We use judgment or criticism to protect ourselves from feelings; we place ourselves in the position of a poor powerless victim or savior of humanity. To regain your deep sense, beyond any ideal, you should always remain attentive to your sensations, emotions, thoughts, and behaviors. Anything that tries to build on a foundation that falters from mere appearance will be precarious. To lay a solid foundation, we must patiently illuminate the past, understand it, name the unmentionable and the terrifying. It is necessary to authorize the person to proclaim its suffering, to grant them to be heard so that the wounded child inside them does not believe that the fault is theirs; that they´re is inadequate, that there is something “wrong” in their being, that it is not what their parents expected, that they´re silly or ugly, or that they´re crazy.

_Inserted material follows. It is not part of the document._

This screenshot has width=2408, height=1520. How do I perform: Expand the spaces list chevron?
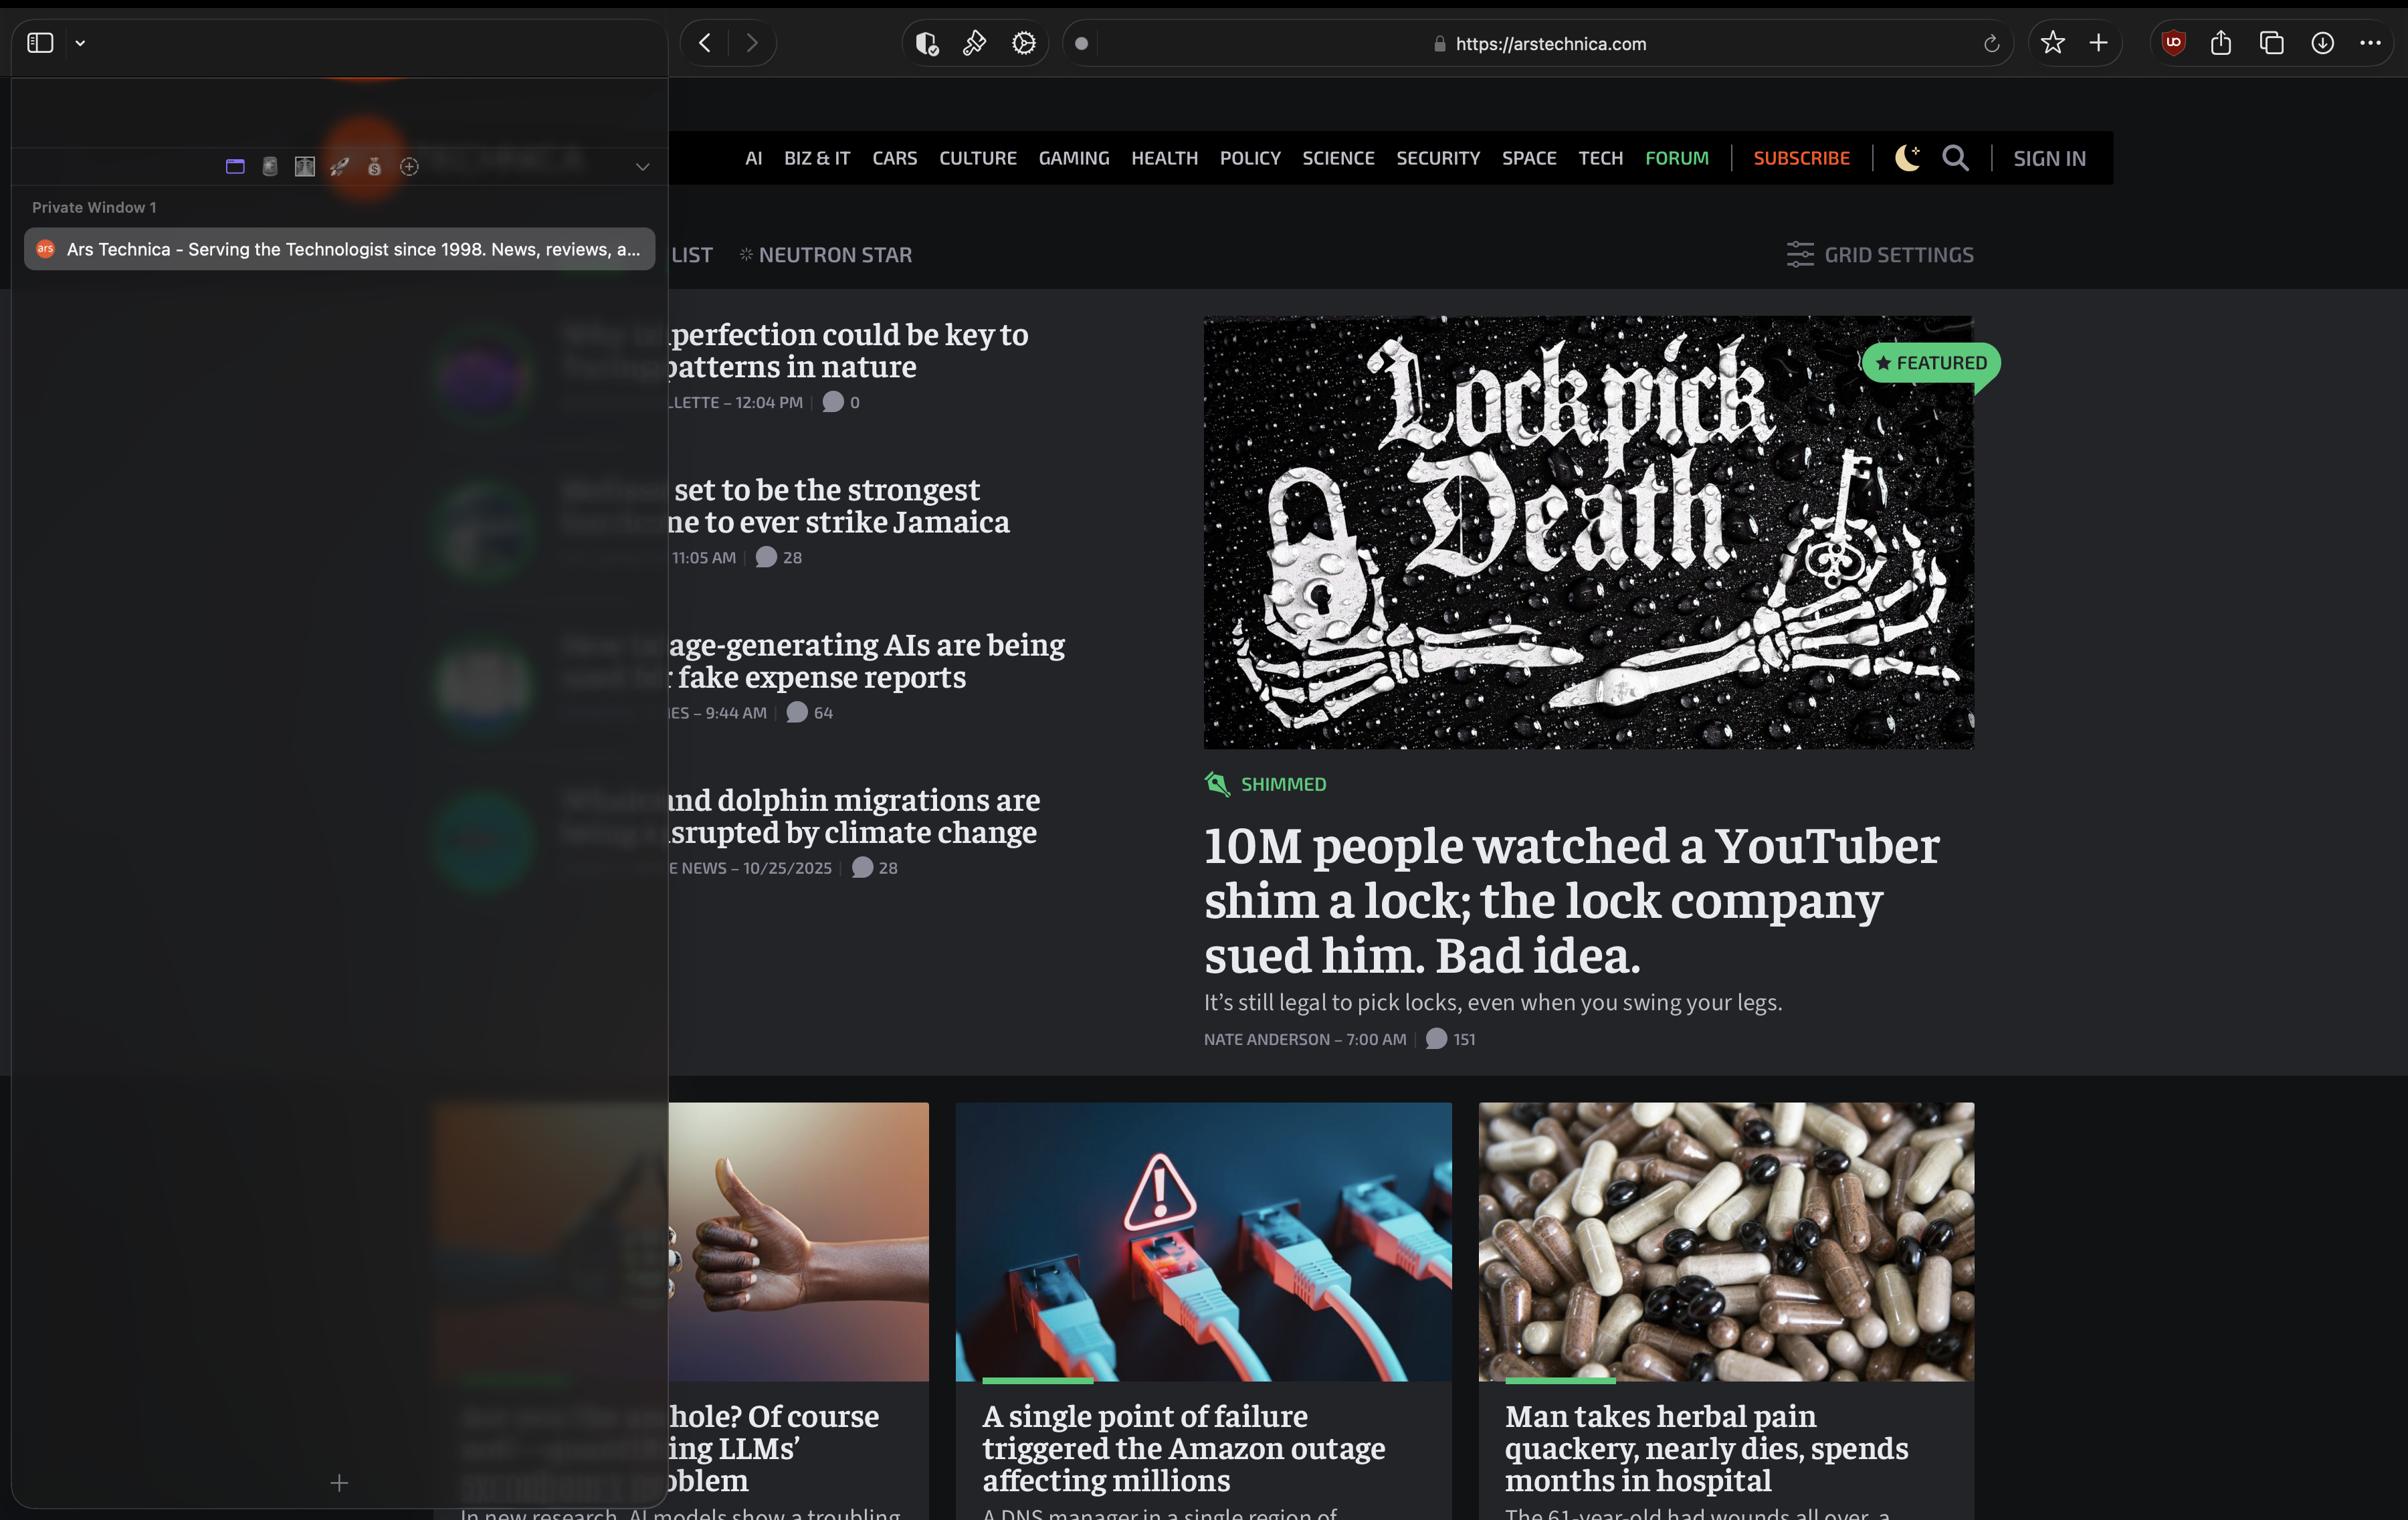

By following the principles of intelligent and responsible love, you can help your child regain the innate right to inner happiness that does not stagger from the inevitable disappointments and misfortunes of life. This goal is possible if you establish a pleasurable relationship with your child rather than neglecting their needs by depriving them of their attention. The inner well-being of the child or adolescent is based on the certainty that they have made you feel love while caring for them. Of all the gifts, this is the most important, for it forms the basis of all happiness and goodness and the protective shield against self-inflicted unhappiness. One of the reasons you can rely on this approach to make daily decisions judiciously, is that intelligent love considers childhood from the point of view of the boy, the girl, the adolescent. This position builds with intelligence and relational ethics, the difference and better possible futures.

The Storm on the Sea of ​​Galilee, 1663, by Rembrandt.